Faction represented in the Knesset
- 1961–1966: Cooperation and Brotherhood
- 1966–1967: Cooperation and Development
- 1967–1974: Cooperation and Brotherhood

Personal details
- Born: 1911 Tayibe, Ottoman Empire
- Died: 18 February 1984 (aged 72–73)

= Diyab Obeid =

Arab- Israeli politician (1911–1984)

Diyab Obeid (دياب عبيد, דיאב עובייד; 1911 – 18 February 1984) was an Israeli Arab politician who served as a member of the Knesset for Cooperation and Brotherhood and Cooperation and Development between 1961 and 1974.

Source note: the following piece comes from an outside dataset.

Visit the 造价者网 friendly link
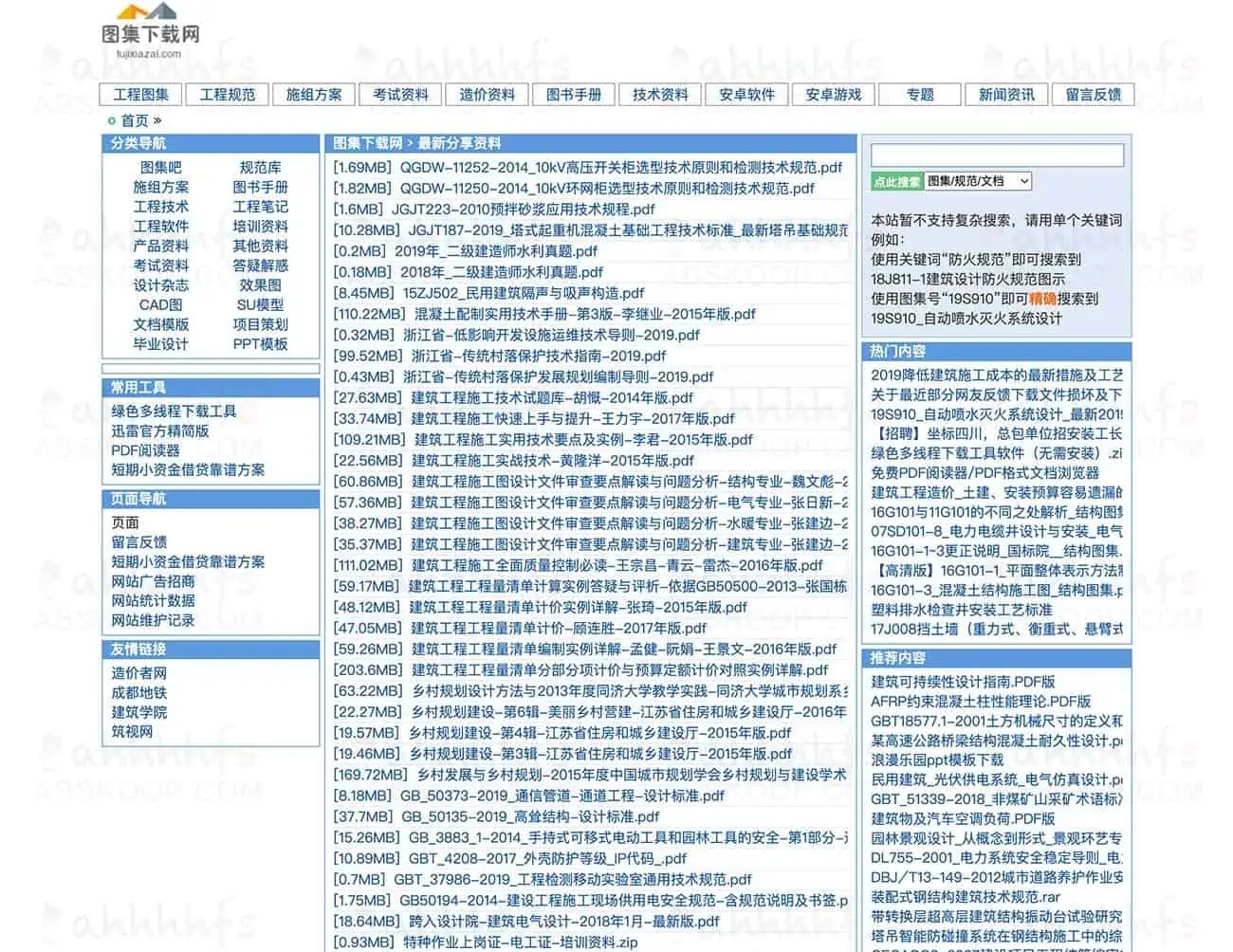 coord(138,673)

Born in Tayibe during the Ottoman era, Obeid worked as a merchant in Tulkarm until 1936, when he moved to Jaffa, where he was a member of the local Merchants Council. In 1937 during the Arab revolt in Palestine he moved to Jebchit in southern Lebanon until his return to Palestine in 1944. In 1948 he moved to Tayibe, where he worked in agriculture for three years. In 1951 he was elected to Tayibe local council, which he remained a member of until 1958.

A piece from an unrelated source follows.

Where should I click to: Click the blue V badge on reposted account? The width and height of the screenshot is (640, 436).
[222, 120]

In 1961 he was elected to the Knesset on the Cooperation and Brotherhood list. In February 1962 and February 1963, when the Knesset decided by a majority of one vote on the continuation of the martial law over the Israeli Arabs, Obeid was among those who supported the continuation of the martial law. He was re-elected in 1965 and 1969, during which time the party briefly merged into Cooperation and Development, before losing his seat in the 1973 elections.

In 1974 he was appointed an advisor to the Minister of Agriculture. He died in 1984.